La obra de Paulo Rocha, uno de los directores más importantes del cine portugués de los últimos 60 años, vuelve a ser objeto de revisión en Buenos Aires. La Sala Leopoldo Lugones del Teatro San Martín ofrece desde este viernes y hasta el jueves 11 de agosto El cine nuevo de Paulo Rocha, que incluye seis de los doce largos que el luso realizó para el cine y la televisión, en los que se encuentra representada cada etapa de su filmografía. Entre los títulos elegidos están La isla de los amores (1982), La isla de Moraes (1984) y Máscara de acero contra el abismo azul (1989), que recorren la lista casi completa de sus trabajos de la década de 1980, además de su segunda película, Cambiar de vida (1966), El río de oro (1998) y Si yo fuese ladrón, robaría (2013), su último trabajo, estrenado tras su muerte. A pesar de su carácter parcial, el conjunto cumple en presentar amplia y profundamente su labor como cineasta.

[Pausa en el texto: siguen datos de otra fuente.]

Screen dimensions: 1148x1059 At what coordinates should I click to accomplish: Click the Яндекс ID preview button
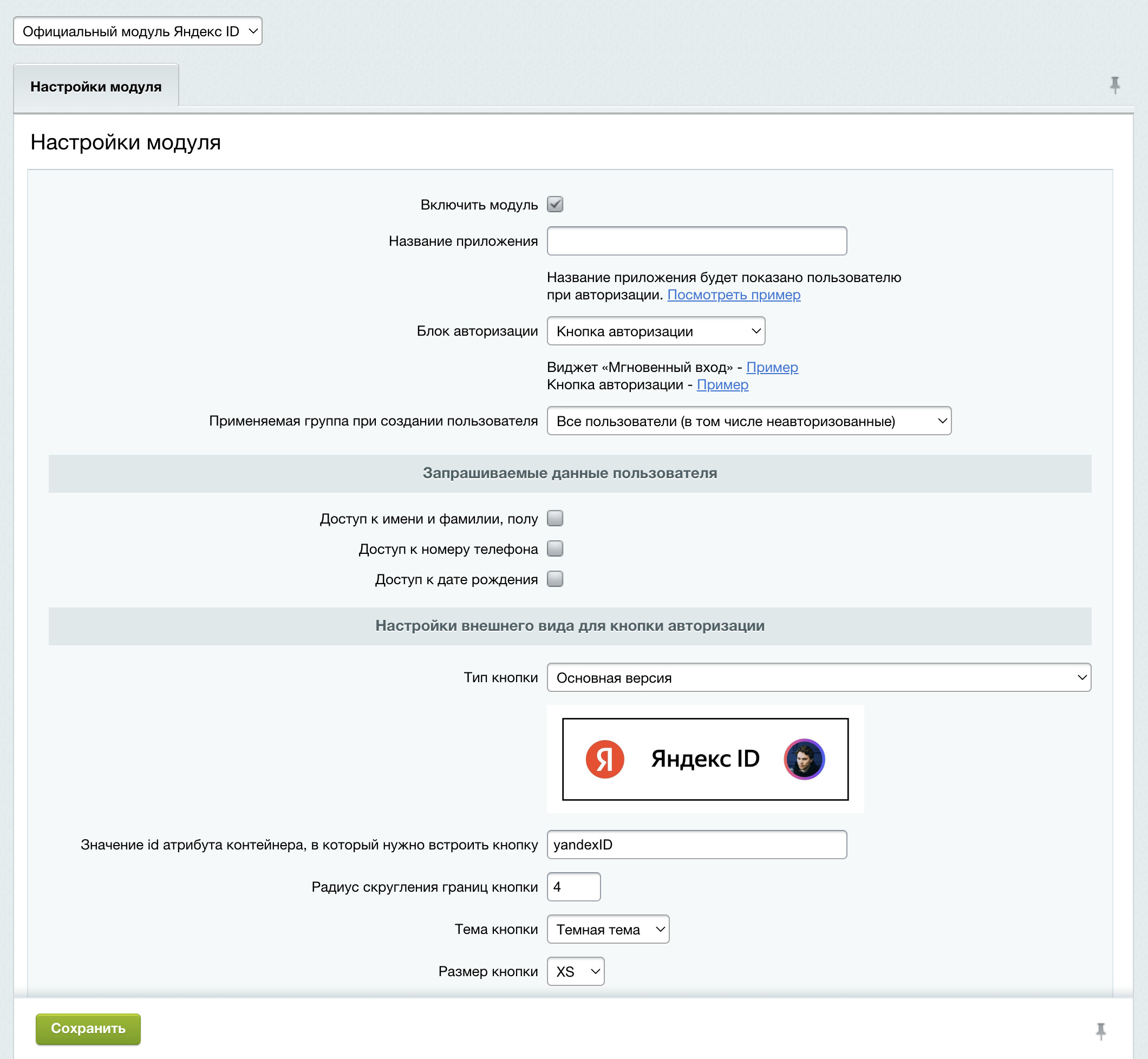705,759
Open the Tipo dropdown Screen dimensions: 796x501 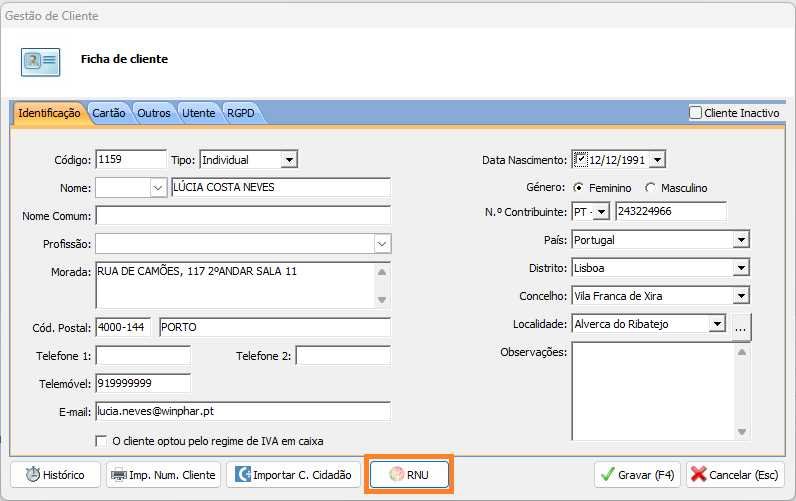[288, 159]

Pero las películas de Rocha no serán lo único que podrá verse en la Lugones esta semana. Junto a ellas se estrena en La mesa de Rocha, documental de Samuel Barbosa (ver crítica aparte) que recorre de forma libre la vida del director. En ella, escenas icónicas de la obra de Rocha comparten pantalla con imágenes tomadas de películas familiares en 8mm, en las que se lo ve al cineasta aún niño jugando con su madre en la playa, en un bote, en el jardín de una casa. La mesa de Rocha incluye los testimonios de algunos de sus colaboradores cercanos, como la actriz Isabel Ruth, protagonista en diez de sus películas; el actor Luis Miguel Cintra, presente en cinco títulos; o Regina Guimaraes, guionista de cinco de sus últimos trabajos. La película además viaja a Japón, donde Rocha vivió una década obsesionado con una mujer, con la cultura nipona y la vida del escritor Wenceslao de Moraes, en cuya biografía parece reflejarse.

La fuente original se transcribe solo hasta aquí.